Prove $|y''(x)| \leq 40$ for all $x \in [1,3]$.

Question

$$y' = 2 - \sin(xy), \qquad\quad 1 \leq x \leq 3, \qquad\quad y(1) = -\frac{1}{2}$$

Attempt:=

$$|y''(x)| = |-\cos(xy)(y + xy')| \leq |y + xy'|$$

Not sure what to do next.

Answer 1

As already mentioned, using the fact that $-1 \leq \sin \leq 1$ you have $$1 \leq y' \leq 3$$ so integrating between $1$ and $x$ we obtain $$x-\frac{3}{2} \leq y(x) \leq 3x-\frac{7}{2}$$ and in particular $$-\frac{1}{2} \leq y(x) \leq \frac{11}{2}.$$

And you can easily obtain $$| y +x y'| \leq \max(\frac{1}{2},\frac{11}{2}+3*3) = \frac{29}{2} <40$$

Answer 2

First of all, the IVP $$\begin{cases}y' = 2- \sin(xy), \quad x \in [1,3] \\ y(1) = -1/2 \end{cases}$$ does not have a closed form solution. This means that we should find another way around.

Note that $y'(x) = 2 - \sin(xy)$. But we know that $-1 \leq \sin(x) \leq 1 \implies -1 \leq \sin(xy) \leq 1$.

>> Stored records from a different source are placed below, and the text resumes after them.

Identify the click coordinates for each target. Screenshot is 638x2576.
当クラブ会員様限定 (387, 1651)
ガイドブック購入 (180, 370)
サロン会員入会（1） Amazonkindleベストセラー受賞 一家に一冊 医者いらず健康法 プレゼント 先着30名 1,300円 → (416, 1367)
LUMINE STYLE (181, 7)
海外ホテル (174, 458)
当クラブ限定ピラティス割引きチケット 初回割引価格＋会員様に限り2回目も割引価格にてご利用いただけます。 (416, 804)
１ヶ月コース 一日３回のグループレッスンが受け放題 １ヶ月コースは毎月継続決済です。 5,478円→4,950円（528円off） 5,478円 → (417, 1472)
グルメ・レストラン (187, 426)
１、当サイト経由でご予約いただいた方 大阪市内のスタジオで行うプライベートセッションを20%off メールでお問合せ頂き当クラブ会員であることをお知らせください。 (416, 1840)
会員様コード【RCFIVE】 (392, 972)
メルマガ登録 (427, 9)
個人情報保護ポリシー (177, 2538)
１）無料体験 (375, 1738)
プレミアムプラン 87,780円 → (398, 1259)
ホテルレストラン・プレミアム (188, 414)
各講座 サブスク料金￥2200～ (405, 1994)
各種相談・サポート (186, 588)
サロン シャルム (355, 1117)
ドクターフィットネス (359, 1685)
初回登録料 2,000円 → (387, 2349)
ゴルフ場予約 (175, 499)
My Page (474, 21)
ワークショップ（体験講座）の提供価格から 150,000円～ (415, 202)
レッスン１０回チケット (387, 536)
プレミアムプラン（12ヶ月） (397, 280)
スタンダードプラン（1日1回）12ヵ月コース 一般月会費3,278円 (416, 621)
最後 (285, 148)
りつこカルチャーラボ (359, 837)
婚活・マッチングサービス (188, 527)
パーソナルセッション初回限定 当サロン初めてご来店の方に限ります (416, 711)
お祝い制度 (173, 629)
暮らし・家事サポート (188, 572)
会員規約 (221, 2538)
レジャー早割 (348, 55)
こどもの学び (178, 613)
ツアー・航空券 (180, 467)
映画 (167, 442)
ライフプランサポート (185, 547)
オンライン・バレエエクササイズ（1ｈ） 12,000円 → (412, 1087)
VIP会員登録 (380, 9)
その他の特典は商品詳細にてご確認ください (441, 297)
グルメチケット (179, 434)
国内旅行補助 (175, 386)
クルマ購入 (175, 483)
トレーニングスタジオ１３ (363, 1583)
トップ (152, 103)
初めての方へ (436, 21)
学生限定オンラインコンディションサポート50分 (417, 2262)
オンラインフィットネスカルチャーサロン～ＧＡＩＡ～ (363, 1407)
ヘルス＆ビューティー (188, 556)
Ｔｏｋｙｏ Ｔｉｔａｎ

This means that $y'(x) > 0 \forall x \in [1,3]$. That means that $y(x)$ is strictly increasing.

Now, use a numerical method for the IVP to approximate $y(3)$ since you have $y(1)$ and use that to find a bound for $|y''(x)| = |-(xy'(x)+y(x))\cos(xy)|$.

Note : I added the usage of a Numerical Method since I saw your "numerical-methods" tag.